Task data:
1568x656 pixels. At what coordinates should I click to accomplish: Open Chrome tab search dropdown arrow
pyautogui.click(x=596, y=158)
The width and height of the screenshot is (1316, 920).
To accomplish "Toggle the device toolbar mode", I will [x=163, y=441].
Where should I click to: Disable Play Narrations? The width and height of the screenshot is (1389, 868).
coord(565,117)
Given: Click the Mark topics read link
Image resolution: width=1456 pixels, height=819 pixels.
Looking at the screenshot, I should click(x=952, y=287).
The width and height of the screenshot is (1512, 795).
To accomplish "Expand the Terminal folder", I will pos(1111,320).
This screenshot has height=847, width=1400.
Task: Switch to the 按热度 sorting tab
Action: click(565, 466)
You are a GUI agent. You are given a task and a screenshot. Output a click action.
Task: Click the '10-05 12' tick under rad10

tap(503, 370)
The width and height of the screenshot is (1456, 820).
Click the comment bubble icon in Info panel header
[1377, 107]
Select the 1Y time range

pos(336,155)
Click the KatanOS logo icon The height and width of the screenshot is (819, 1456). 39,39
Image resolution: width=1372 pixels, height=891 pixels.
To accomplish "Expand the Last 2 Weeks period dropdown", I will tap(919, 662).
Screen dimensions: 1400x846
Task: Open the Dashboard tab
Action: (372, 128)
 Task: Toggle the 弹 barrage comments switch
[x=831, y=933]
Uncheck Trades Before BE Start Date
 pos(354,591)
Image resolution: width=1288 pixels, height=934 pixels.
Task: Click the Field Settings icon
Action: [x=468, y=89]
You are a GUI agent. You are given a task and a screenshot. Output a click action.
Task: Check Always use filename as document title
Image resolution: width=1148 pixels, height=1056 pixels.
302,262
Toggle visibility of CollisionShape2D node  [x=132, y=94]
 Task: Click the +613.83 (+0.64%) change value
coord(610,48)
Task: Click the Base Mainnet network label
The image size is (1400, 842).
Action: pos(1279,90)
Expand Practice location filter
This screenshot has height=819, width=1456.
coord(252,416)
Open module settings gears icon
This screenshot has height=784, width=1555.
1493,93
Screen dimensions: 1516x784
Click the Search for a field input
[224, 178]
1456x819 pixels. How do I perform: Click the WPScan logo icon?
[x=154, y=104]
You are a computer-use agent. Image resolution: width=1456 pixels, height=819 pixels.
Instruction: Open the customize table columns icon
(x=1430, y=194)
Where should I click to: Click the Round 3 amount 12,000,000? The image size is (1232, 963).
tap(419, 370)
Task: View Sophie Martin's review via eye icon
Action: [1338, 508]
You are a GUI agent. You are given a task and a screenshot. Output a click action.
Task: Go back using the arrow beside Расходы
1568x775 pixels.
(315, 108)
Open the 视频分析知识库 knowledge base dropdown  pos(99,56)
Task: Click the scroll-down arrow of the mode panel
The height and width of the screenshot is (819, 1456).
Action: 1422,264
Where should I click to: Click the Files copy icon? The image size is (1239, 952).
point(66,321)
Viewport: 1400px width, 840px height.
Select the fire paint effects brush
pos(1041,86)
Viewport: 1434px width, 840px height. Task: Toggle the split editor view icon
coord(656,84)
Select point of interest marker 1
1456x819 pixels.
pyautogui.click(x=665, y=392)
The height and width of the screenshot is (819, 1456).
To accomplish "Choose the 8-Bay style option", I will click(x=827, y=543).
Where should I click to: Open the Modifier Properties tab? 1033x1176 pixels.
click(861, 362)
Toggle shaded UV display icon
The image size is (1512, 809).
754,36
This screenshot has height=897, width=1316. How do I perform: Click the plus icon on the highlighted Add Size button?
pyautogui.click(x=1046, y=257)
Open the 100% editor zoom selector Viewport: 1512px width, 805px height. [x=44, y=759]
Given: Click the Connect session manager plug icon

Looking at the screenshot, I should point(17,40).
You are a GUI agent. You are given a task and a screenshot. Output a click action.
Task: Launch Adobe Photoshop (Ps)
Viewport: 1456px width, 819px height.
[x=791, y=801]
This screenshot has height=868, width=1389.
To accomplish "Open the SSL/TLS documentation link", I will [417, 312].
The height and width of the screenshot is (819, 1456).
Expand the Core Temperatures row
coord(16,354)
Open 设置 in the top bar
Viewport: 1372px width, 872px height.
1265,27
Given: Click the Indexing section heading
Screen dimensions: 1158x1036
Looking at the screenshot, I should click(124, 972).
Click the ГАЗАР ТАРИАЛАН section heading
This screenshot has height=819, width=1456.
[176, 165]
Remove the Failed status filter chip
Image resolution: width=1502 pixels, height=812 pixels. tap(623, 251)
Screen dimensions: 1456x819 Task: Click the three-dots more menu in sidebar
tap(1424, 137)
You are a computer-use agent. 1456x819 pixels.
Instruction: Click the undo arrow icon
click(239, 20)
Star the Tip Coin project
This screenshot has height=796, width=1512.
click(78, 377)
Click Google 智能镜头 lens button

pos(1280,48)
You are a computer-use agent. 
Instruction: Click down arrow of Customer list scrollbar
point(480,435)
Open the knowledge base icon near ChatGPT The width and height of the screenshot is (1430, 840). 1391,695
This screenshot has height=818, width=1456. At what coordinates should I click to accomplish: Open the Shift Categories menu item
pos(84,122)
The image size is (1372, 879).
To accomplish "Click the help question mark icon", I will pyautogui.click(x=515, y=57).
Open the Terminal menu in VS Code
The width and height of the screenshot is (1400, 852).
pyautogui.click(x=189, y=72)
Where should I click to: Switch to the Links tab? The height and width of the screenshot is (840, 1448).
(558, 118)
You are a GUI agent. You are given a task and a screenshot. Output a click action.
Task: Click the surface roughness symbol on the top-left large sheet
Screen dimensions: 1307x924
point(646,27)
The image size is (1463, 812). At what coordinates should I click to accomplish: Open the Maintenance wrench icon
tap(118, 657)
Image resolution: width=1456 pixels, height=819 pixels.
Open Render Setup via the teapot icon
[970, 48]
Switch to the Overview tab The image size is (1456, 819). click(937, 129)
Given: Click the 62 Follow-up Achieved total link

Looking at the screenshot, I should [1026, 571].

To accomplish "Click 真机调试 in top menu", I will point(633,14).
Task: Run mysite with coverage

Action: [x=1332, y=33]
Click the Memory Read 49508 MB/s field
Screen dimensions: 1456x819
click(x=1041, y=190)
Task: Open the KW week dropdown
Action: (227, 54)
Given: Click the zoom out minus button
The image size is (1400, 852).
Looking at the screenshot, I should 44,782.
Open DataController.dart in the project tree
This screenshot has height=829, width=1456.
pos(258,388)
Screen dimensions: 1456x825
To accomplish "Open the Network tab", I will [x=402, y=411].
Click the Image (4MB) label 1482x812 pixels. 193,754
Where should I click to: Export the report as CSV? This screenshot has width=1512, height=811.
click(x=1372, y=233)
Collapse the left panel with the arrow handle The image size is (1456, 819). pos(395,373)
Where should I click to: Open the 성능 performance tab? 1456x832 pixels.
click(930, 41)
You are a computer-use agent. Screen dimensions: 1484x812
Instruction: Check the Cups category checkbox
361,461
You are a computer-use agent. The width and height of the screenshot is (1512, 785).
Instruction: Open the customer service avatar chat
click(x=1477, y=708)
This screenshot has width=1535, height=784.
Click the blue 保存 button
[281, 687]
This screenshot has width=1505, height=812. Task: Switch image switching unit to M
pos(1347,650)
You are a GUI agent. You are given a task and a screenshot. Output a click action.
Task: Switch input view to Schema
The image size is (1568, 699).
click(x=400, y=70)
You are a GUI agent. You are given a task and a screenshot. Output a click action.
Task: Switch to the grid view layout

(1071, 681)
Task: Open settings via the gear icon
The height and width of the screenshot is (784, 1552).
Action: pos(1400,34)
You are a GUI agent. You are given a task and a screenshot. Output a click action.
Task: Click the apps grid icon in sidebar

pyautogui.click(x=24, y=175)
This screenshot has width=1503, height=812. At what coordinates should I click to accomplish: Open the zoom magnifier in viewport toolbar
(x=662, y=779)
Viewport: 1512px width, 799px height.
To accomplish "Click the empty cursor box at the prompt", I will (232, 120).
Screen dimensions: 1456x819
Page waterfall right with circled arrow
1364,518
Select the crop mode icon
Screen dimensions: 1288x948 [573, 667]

Problem to solve: Lines containing the word "knowledge": copy each of them from the material.

Worked solution:
Open the 视频分析知识库 knowledge base dropdown  pos(99,56)
Open the knowledge base icon near ChatGPT The width and height of the screenshot is (1430, 840). 1391,695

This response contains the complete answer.